» TASK BRIEF: Reproduce word for word the part of the listing starting at the line that contains "Where should I" and ending at the line that contains "coord(856,13)", omitting the pictures.

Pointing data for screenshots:
○ ○ ○ ○ ○ ○ ○
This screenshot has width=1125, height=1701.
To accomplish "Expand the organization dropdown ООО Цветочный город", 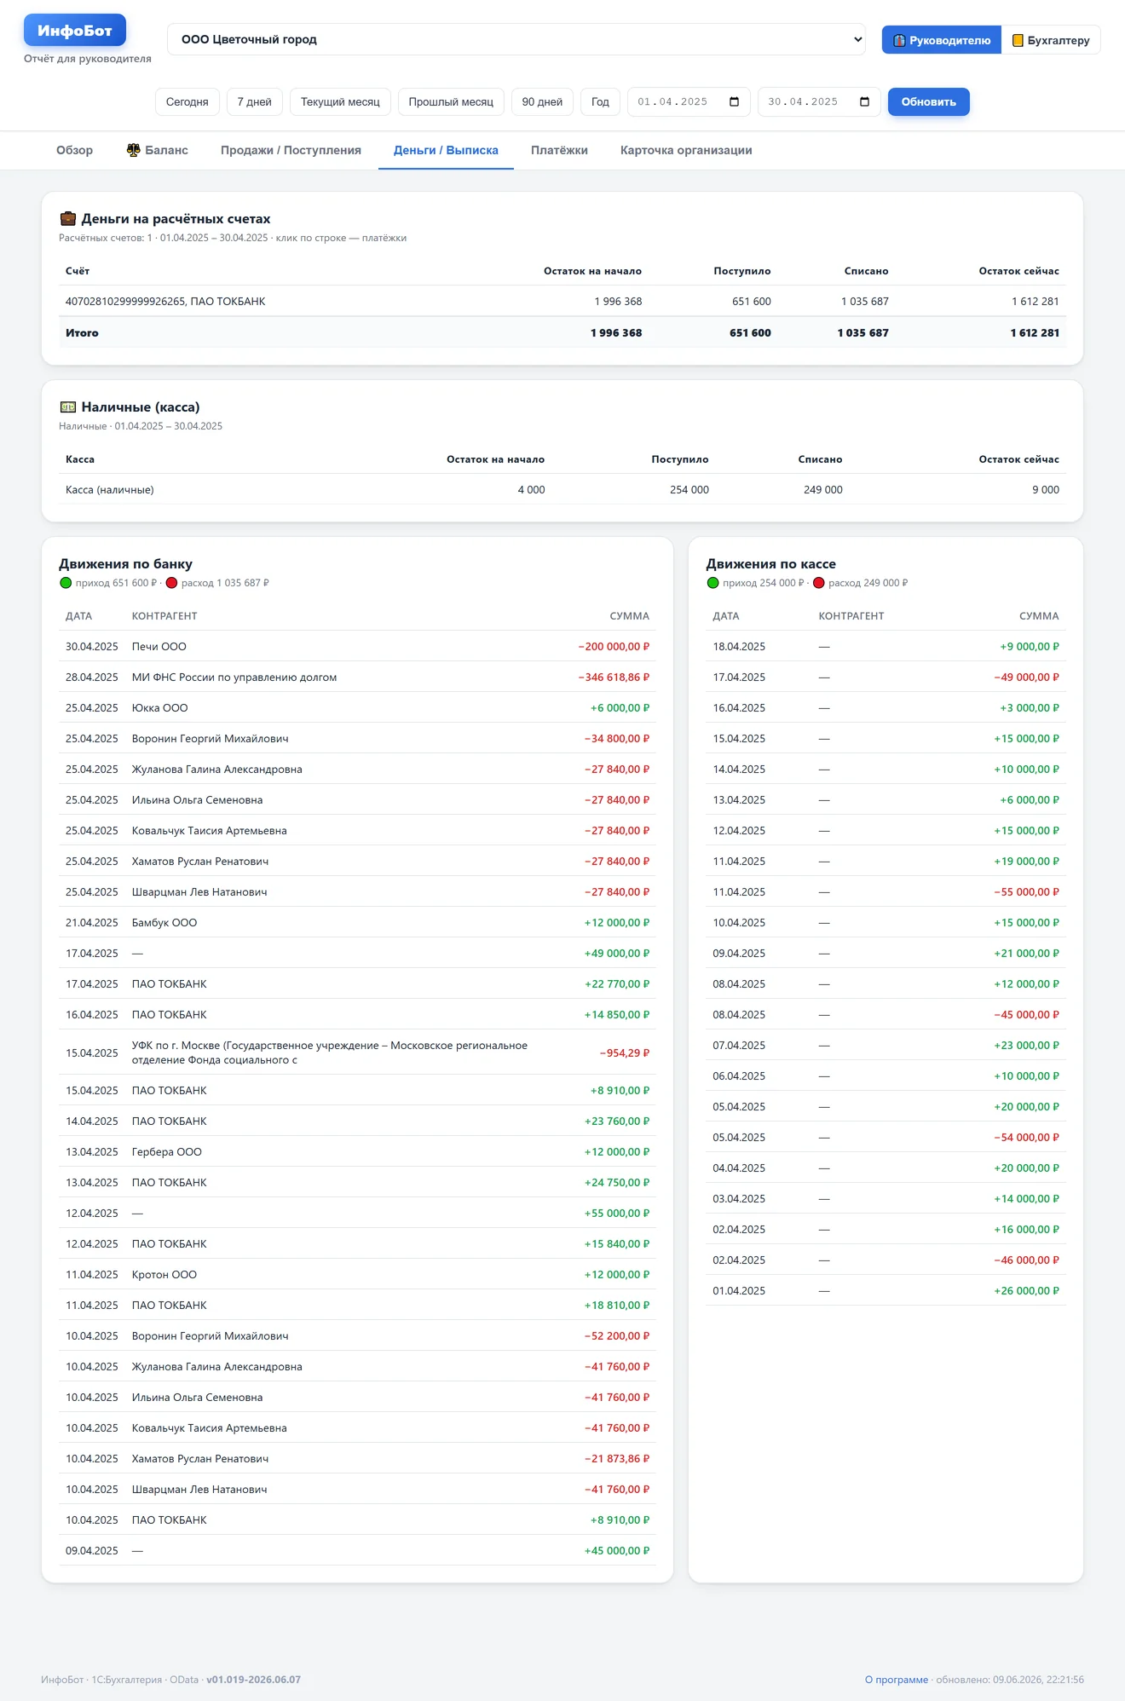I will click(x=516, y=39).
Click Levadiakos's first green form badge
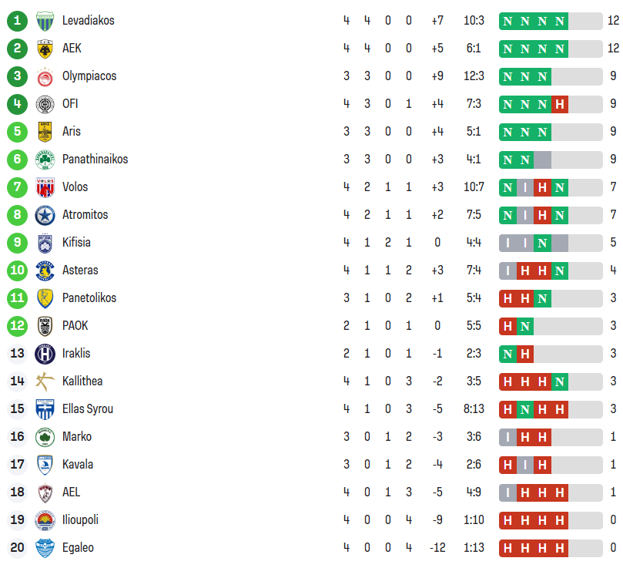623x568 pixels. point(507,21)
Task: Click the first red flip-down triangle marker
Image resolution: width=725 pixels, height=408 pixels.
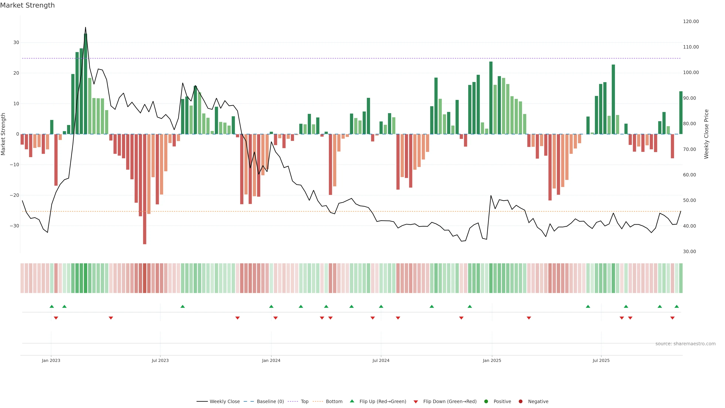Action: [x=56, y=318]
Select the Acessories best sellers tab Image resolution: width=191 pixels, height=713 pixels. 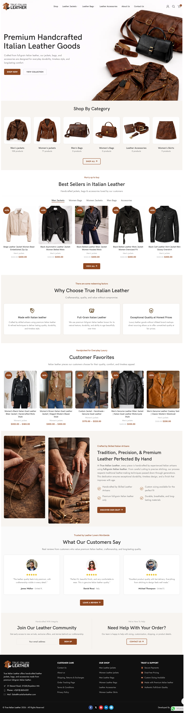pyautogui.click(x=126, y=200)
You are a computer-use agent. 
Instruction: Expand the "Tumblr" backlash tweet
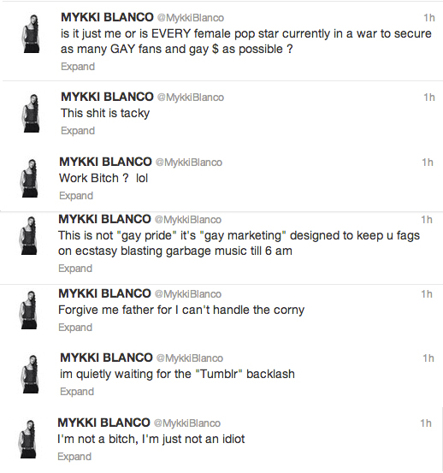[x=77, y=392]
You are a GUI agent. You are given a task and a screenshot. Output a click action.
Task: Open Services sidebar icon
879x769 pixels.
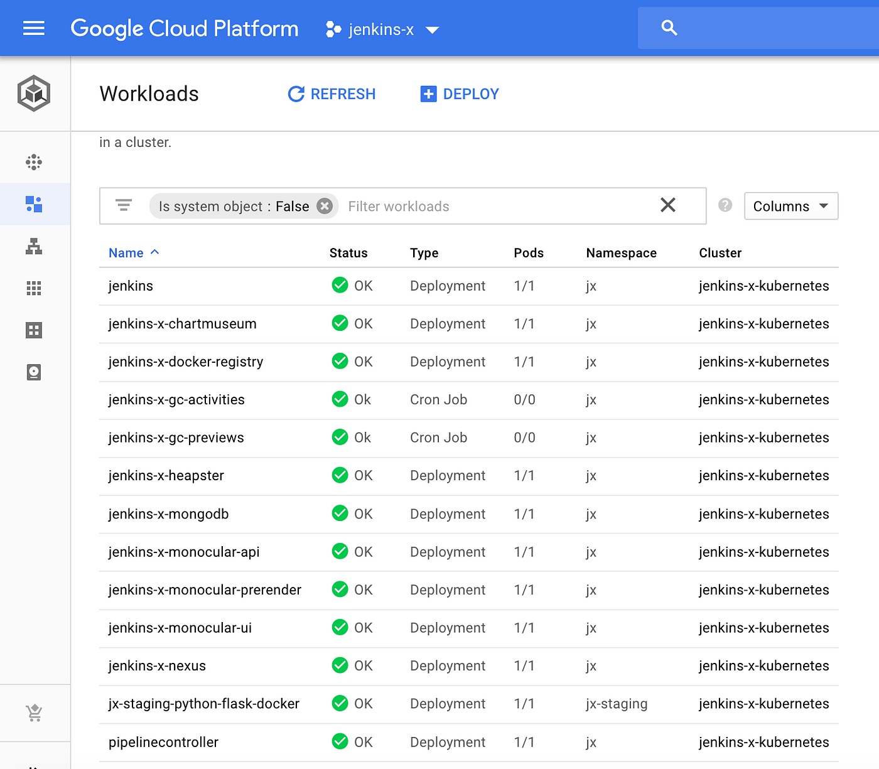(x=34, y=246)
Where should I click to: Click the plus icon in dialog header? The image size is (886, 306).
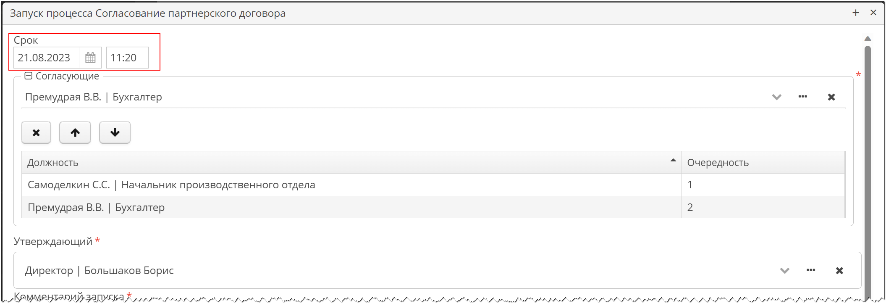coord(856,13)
○ ○ ○ ○ ○ ○ ○
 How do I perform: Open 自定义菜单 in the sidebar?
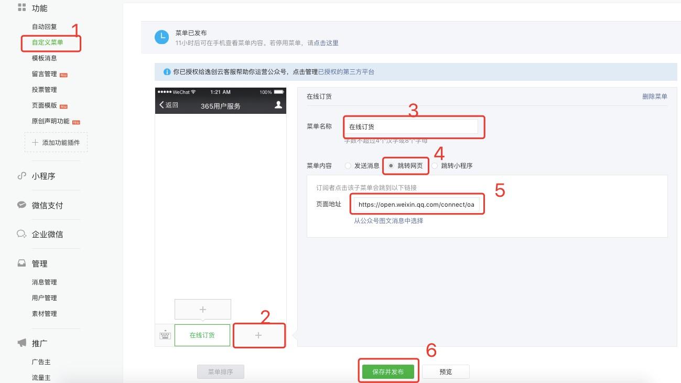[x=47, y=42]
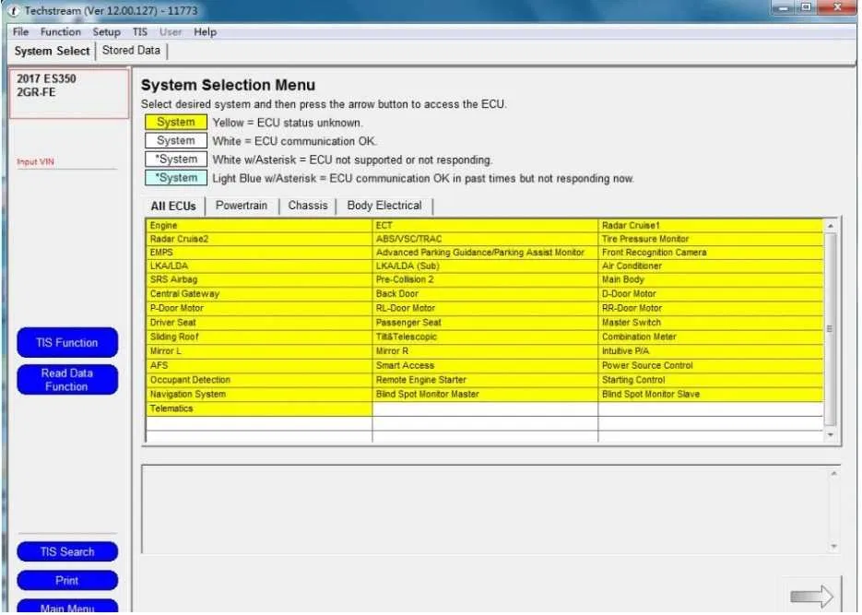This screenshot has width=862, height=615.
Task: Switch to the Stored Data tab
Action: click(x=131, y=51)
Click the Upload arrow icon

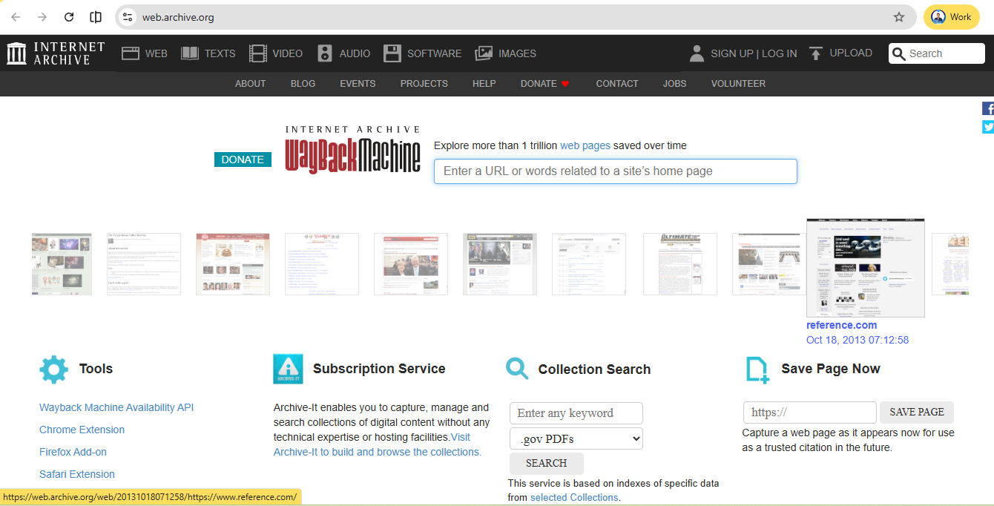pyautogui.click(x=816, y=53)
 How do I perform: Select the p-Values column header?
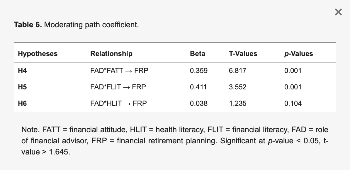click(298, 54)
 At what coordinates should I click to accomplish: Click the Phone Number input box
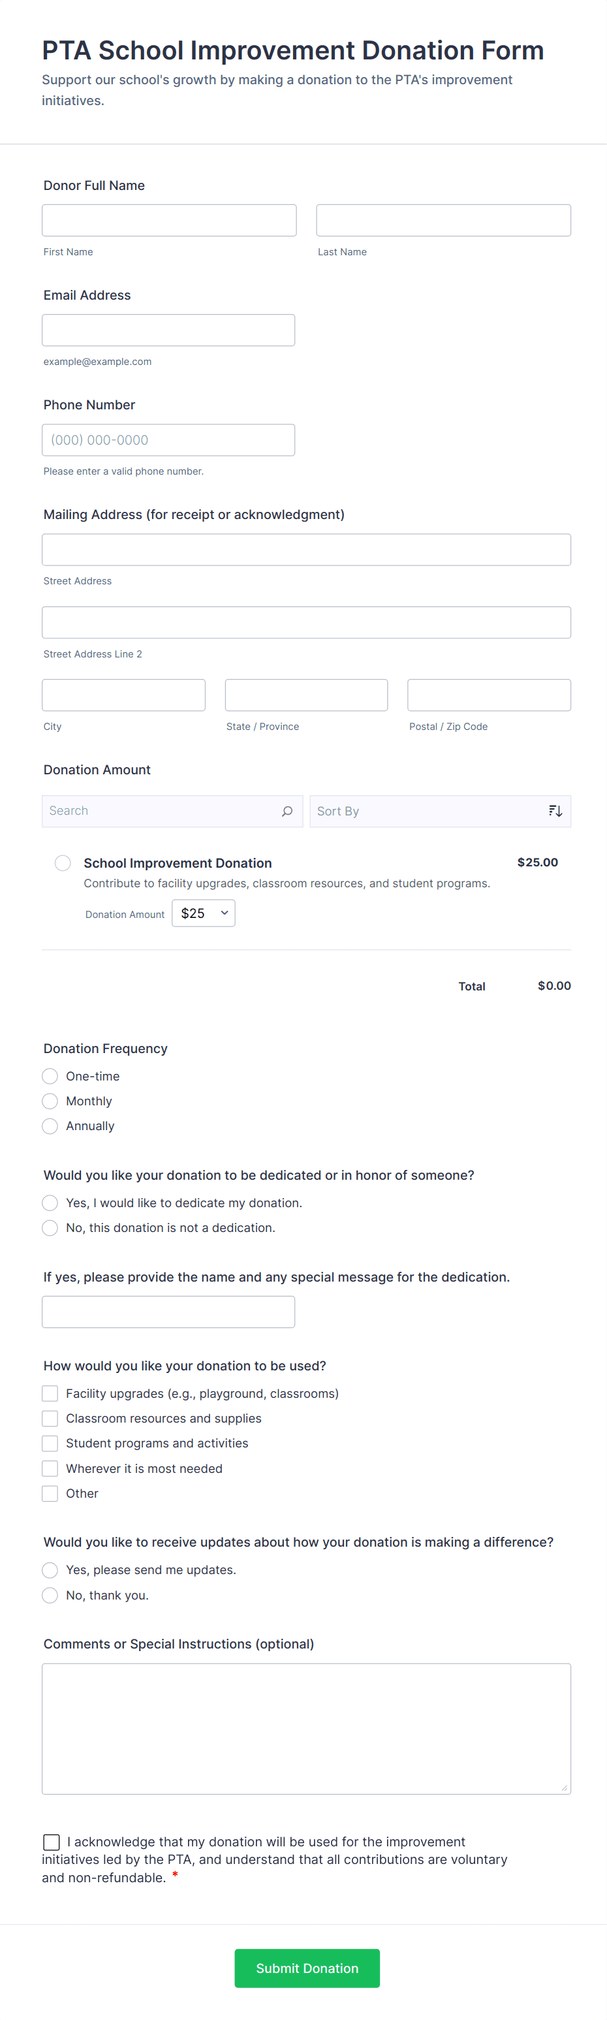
○ ○ ○ ○ ○ ○ ○
» WRITTEN ANSWER:
Where should I click to: Click the plus icon in dialog header? The image size is (886, 306).
coord(856,13)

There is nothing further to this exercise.